Sebelum pesan makanan, aku meminta Lamda untuk mencari kursi terlebih dahulu. Karena tempat ini tidak menyediakan sistem booking. Sehingga siapa yang cepat, dia yang dapat.
Takutnya kalau semuanya ikut ngantri pesan makanan, malahan nanti tidak kebagian tempat duduk. Masa iya udah capek jalan ke sini makanya masih harus berdiri.
Saat Lamda sudah menemukan tempat, aku mulai mengantri untuk memesan makanan. Untung nya ngantrinya tidak terlalu lama, karena aku sudah capek kalau harus berdiri mengantri terlalu lama. Mungkin karena sekarang masih pagi, sehingga jumlah orang yang mengantri tidak terlalu banyak.
Tidak hanya pelanggan, aku juga melihat ada beberapa ojol yang sudah standby untuk memesan makanan. ternyata tidak hanya kami yang memesan fast food sebagai sarapan. Kalau sekali-kali sih tidak apa. Cuma kalau setiap hari makan fast food terus, apakah kesehatan tubuhnya baik-baik saja?

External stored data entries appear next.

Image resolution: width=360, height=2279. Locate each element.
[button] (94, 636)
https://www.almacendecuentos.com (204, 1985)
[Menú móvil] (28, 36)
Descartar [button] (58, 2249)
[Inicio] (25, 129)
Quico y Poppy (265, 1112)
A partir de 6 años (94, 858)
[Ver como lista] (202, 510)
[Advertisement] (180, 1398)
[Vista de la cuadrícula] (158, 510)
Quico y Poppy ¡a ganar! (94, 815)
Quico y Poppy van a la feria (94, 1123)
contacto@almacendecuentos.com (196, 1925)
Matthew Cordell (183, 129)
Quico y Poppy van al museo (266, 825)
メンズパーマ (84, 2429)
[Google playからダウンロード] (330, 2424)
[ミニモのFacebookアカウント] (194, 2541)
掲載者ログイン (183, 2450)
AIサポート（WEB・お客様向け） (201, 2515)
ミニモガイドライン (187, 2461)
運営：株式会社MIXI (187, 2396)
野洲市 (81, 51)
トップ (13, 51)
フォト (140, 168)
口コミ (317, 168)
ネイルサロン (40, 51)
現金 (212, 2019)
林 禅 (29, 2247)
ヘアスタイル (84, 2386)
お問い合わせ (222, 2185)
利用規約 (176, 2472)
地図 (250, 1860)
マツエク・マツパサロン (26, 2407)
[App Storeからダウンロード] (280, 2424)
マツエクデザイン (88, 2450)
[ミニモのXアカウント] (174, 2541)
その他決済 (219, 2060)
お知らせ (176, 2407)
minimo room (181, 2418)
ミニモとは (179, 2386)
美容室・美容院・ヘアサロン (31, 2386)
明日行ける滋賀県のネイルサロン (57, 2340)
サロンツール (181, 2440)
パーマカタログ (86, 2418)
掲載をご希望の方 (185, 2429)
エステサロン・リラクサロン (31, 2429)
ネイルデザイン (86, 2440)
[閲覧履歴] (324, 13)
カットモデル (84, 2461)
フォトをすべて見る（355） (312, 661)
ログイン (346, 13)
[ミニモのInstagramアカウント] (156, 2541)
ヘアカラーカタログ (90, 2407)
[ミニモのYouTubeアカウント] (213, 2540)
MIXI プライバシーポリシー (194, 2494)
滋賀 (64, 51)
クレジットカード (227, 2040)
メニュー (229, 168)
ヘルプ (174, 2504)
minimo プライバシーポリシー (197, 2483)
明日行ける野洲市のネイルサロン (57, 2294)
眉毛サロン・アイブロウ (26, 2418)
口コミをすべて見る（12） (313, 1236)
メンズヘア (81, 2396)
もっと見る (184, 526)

Setelah menunggu beberapa menit, akhirnya aku sampai ke meja kasir dan disambut. "Selamat datang di KPC, mau pesan apa?” Tanya mbak kasir kepadaku.

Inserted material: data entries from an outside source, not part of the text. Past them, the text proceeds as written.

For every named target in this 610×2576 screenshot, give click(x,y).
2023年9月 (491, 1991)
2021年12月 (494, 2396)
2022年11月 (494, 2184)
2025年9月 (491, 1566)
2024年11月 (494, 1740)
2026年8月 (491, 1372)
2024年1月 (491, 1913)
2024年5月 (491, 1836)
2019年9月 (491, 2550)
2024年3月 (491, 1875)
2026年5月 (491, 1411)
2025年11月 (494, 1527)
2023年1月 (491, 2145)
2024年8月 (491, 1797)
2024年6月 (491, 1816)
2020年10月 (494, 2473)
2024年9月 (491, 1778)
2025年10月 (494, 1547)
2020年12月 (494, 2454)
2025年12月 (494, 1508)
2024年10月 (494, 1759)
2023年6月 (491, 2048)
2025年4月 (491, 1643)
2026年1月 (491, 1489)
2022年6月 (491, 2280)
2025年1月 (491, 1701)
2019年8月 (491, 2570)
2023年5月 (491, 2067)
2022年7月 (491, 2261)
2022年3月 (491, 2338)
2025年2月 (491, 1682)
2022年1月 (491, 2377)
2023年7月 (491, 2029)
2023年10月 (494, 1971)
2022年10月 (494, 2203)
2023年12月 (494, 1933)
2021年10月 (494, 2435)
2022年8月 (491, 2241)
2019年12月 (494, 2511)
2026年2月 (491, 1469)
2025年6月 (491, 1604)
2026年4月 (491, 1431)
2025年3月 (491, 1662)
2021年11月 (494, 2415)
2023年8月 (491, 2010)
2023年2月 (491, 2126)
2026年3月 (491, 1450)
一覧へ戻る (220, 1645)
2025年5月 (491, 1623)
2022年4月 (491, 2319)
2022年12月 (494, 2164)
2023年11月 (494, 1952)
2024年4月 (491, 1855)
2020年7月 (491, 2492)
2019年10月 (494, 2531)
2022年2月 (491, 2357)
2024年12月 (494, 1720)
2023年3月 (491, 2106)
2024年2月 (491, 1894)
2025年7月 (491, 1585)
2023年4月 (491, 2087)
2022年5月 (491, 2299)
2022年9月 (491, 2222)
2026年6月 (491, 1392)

"Saya mau pesan paket yang itu kemudian tambahan nasinya ya" Ucapku sambil menunjuk menu yang aku pilih.
"Baik mas, tunggu sebentar ya"
Setelah menerima pesanan ku, ia langsung pergi ke belakang untuk mempersiapkan makanan yang aku pesan. Paket yang aku pesan nasinya kurang sehingga aku meminta tambahan nasi. Kalau makan cuma lauk doang, Lamda yang biasanya makan banyak mana mungkin kenyang.
Beberapa menit kemudian, pesanan sudah selesai dan ia menyerahkan pesanan tersebut di atas nampan. Memang tempat fastfood ini pelayanannya cepat karena tinggal ambil makanan yang sudah siap saji. Kalau ternyata ada yang menunggu pesanannya lama, itu bisa saja terjadi karena makanan belum matang atau staf nya kurang lihai dalam packing makanan.

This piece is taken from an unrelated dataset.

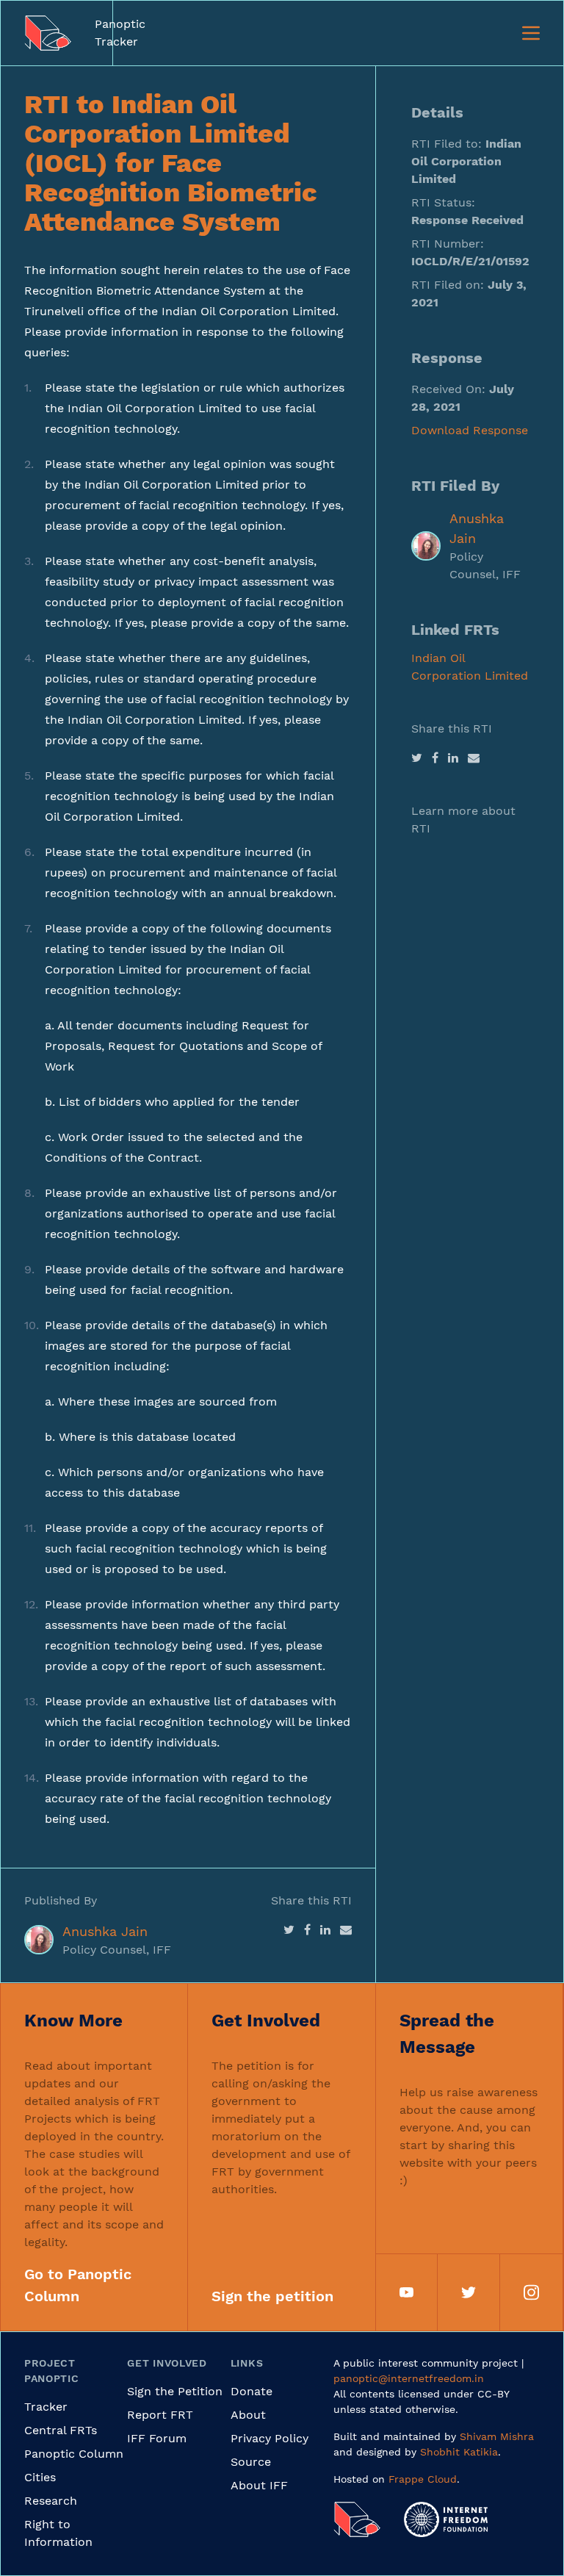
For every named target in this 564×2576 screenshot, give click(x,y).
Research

"Ini pesanan ya sudah semua ya mas, totalnya jadi.. "
"Sep, ini mbak uangnya. Terima kasih ya"
"Uangnya saya Terima ya, ini kembaliannya. Terima kasih sudah datang ke KPC."
Mbak mbak kasir menerima uangku kemudian memberikan kembalian dari kelebihan yang aku bayarkan. Saat ini aku belum terlalu menggunakan fitur cashless sehingga masih menggunakan uang kertas. Karena aku masih khawatir masalah jaringan serta masalah-masalah lainnya yang muncul kalau menggunakan aplikasi tersebut.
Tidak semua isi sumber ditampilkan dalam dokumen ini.